The analytics server 102 may transform the audio data into a different representation during pre-preprocessing. The analytics server 102 initially generates and represents the observed audio signal, frames, and sub-frames according to a time domain. The analytics server 102 transforms the sub-frames (initially in the time domain) to a frequency domain or spectrogram representation, representing the energy associated with the frequency components of the observed audio signal in each of the sub-frames, thereby generating a transformed representation. In some implementations, the analytics server 102 executes a Fast-Fourier Transform (FFT) operation on the sub-frames to transform the audio data in the time domain to the frequency domain. For each frame (or sub-frame), the analytics server 102 performs a simple scaling operation so that the frame occupies the range [−1, 1] of measurable energy.
In some implementations, the analytics server 102 may employ a scaling function to accentuate aspects of the speech spectrum (e.g., spectrogram representation). The speech spectrum, and in particular the voiced speech, will decay at higher frequencies. The scaling function beneficially accentuates the voiced speech. The analytics server 102 may perform an exponentiation operation on the array resulting from the FFT transformation. An example of the exponentiation operation performed on the array (Y) may be given by Ye=Yα, where α is the exponentiation parameter. The values of the exponentiation parameter may be any value greater than zero and less than or equal to one (e.g., α=0.3).

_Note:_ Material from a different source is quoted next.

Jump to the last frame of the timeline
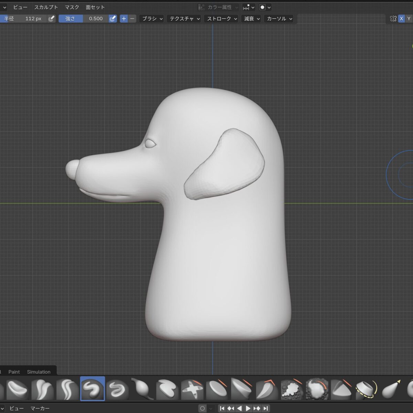 266,409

In some instances, the audio includes synthetic speech including a watermark, the synthetic speech generated by the TTS system 120. The analytics system 101 can apply the keys used to generate the synthetic speech to the audio to detect the watermark and extract metadata from the watermark. Applying the keys to detect the watermark may include executing one of multiple watermarking processes (e.g., algorithm) for analyzing the audio and detecting synthetic speech. Applying the keys to detect the watermark may operate to quickly and efficiently detect synthetic speech generated by the TTS system 120 or any other TTS system in communication with the analytics system 101.

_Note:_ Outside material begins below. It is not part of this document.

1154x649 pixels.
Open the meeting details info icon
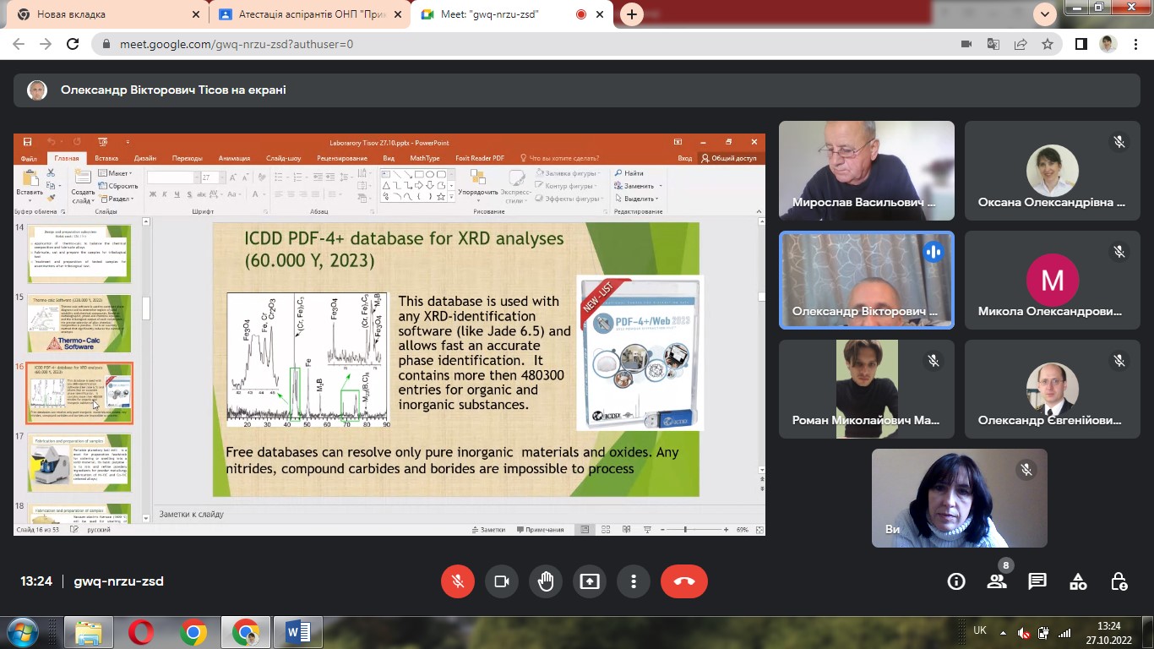956,581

The TTS server 122 of the TTS system 120 may be any computing device comprising one or more processors and software, and capable of performing the various processes and tasks described herein. The TTS server 122 may host or be in communication with the TTS database 124 and may generate synthetic speech. The TTS server 122 may provide the synthetic speech to the user devices 114 and provide information regarding the synthetic speech (e.g., keys, metadata) to the analytics system 101. Although
The presence of the watermark and/or the metadata extracted from the watermark by the analytics server 102, will be forwarded to or otherwise referenced by one or more downstream applications to perform various types of audio and voice processing operations. The downstream applications may be executed by the provider server 111, the analytics server 102, the admin device 103, the agent device 116, or any other computing device. Non-limiting examples of the downstream applications or operations may include speaker verification, speaker recognition, speech recognition, voice biometrics, audio signal correction, or degradation mitigation (e.g., dereverberation), and the like.

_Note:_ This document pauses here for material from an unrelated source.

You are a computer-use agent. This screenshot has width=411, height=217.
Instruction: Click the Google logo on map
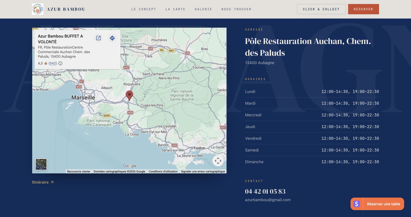pyautogui.click(x=130, y=166)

The provider server 111 of a service provider system 110 executes software processes for managing a call queue and/or routing calls made to the service provider system 110, which may include routing calls to the appropriate agent devices 116 based on the caller's comments, such as the agent of a call center of the service provider. The provider server 111 can capture, query, or generate various types of information about the call, the caller, and/or the calling device 114 and forward the information to the agent device 116, where a graphical user interface on the agent device 116 is then displayed to the call center agent containing the various types of information. The provider server 111 also transmits the information about the inbound call to the call analytics system 101 to perform various analytics processes, including the observed audio signal and any other audio data. The provider server 111 may transmit the information and the audio data based upon a preconfigured triggering conditions (e.g., receiving the inbound phone call), instructions or queries received from another device of the system 100 (e.g., agent device 116, admin device 103, analytics server 102), or as part of a batch transmitted at a regular interval or predetermined time.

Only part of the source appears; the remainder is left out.